AFM-SPM / TopoStats

An AFM image analysis program to batch process data and obtain statistics from images
https://afm-spm.github.io/TopoStats/
GNU Lesser General Public License v3.0
57 stars 10 forks source link

Remove saving of gaussian filtered arrays to .npy files #804

Closed ns-rse closed 7 months ago

ns-rse commented 7 months ago

Closes #802

Arrays and data are now saved in HDF5 files (#790) and so .npy arrays are somewhat redundant.

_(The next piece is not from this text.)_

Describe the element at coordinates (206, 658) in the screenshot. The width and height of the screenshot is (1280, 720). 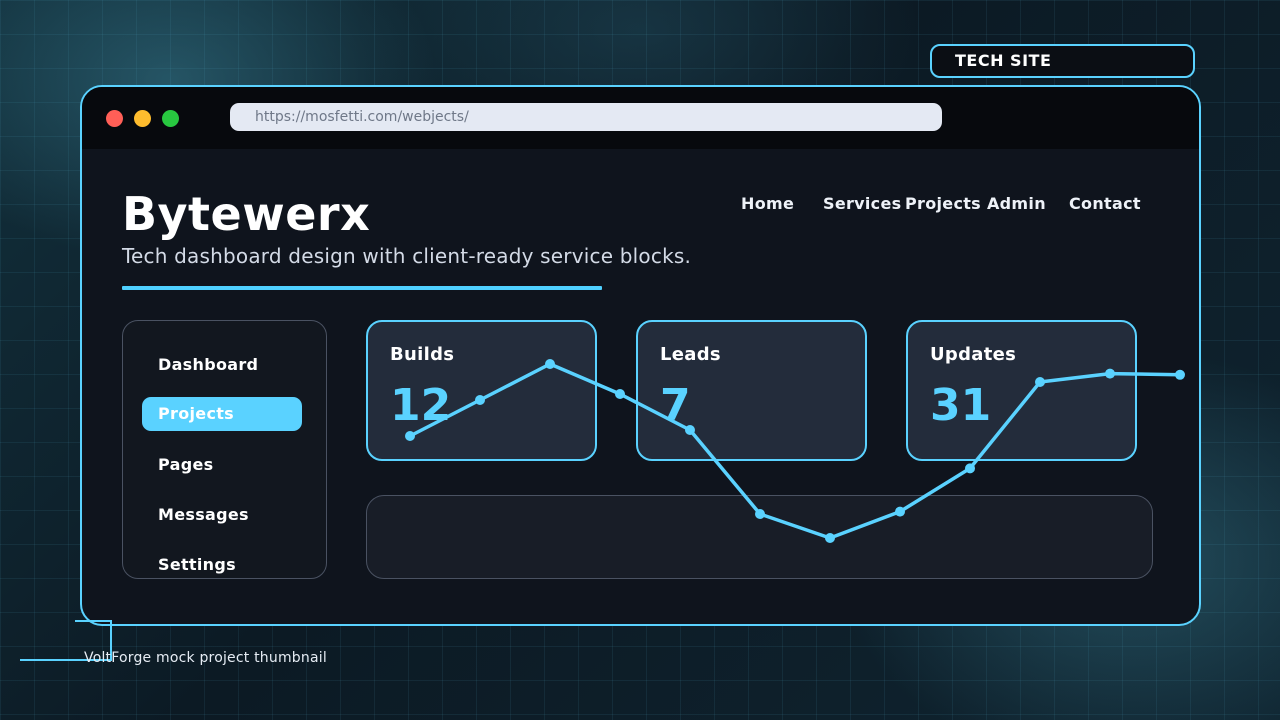
I see `thumbnail-caption: VoltForge mock project thumbnail` at that location.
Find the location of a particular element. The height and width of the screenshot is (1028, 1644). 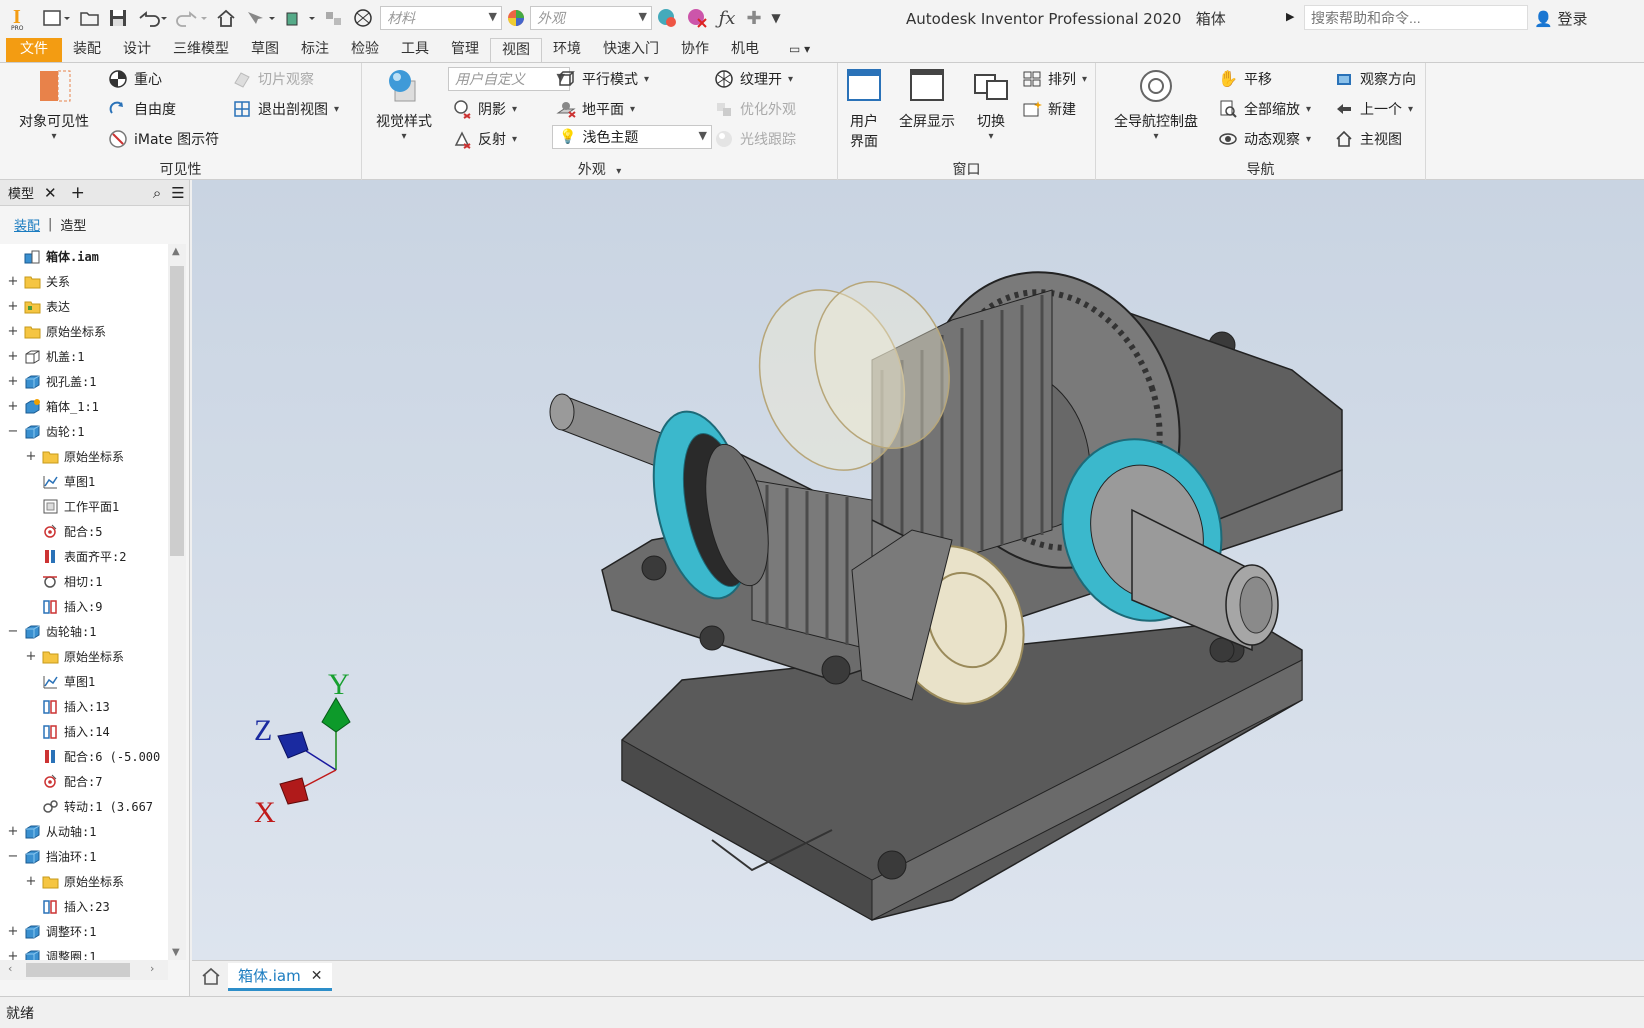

This PR leaves the io.save_array() function in place should interactive use require saving of arrays but removes its use from topostats.processing.run_filters() so that the .npy files are no longer saved to disk.

Users wishing to access processed data should load it from the HDF5 formatted .topostats files that are saved during processing.

codecov[bot] commented 7 months ago

Codecov Report

All modified and coverable lines are covered by tests :white_check_mark:

Comparison is base (de3ac4b) 84.73% compared to head (ae1334d) 84.72%. Report is 50 commits behind head on main.

Additional details and impacted files ```diff @@ Coverage Diff @@ ## main #804 +/- ## ========================================== - Coverage 84.73% 84.72% -0.01% ========================================== Files 21 21 Lines 3196 3195 -1 ========================================== - Hits 2708 2707 -1 Misses 488 488 ```

:umbrella: View full report in Codecov by Sentry.
:loudspeaker: Have feedback on the report? Share it here.

ns-rse commented 7 months ago

Thanks.

Just a small best practice question though - is it typical for a library to have it's own save function like this even though it's basically a wrapper for another library's function (numpy)?

Depends, by making it a wrapper you can add more functionality to a small atomic function (save_array()) and keep it focused on doing one thing and one thing alone, then update the call you make to it from elsewhere in the code base. For example if there is a labelled image but you wanted to convert to a mask for all objects (ignoring the fact we already have these available!) then you could add an option to the def save_array(..., mask: bool = False) and have it call whatever function is used for masking. Then in a place during processing where you do want to mask before saving you would add bool = True and be done. Of course you could do the masking as a step in the processing before calling save_array() but over time the steps in processing would grow and grow (its already pretty long) and so my preference is to add options in this manner.

This is pretty much what has been done with all the refactoring, breaking long chunks of code into smaller functions with options that are then called. It might seem faff when there is no immediate benefit but further down the line it makes it easier to extend functionality I think.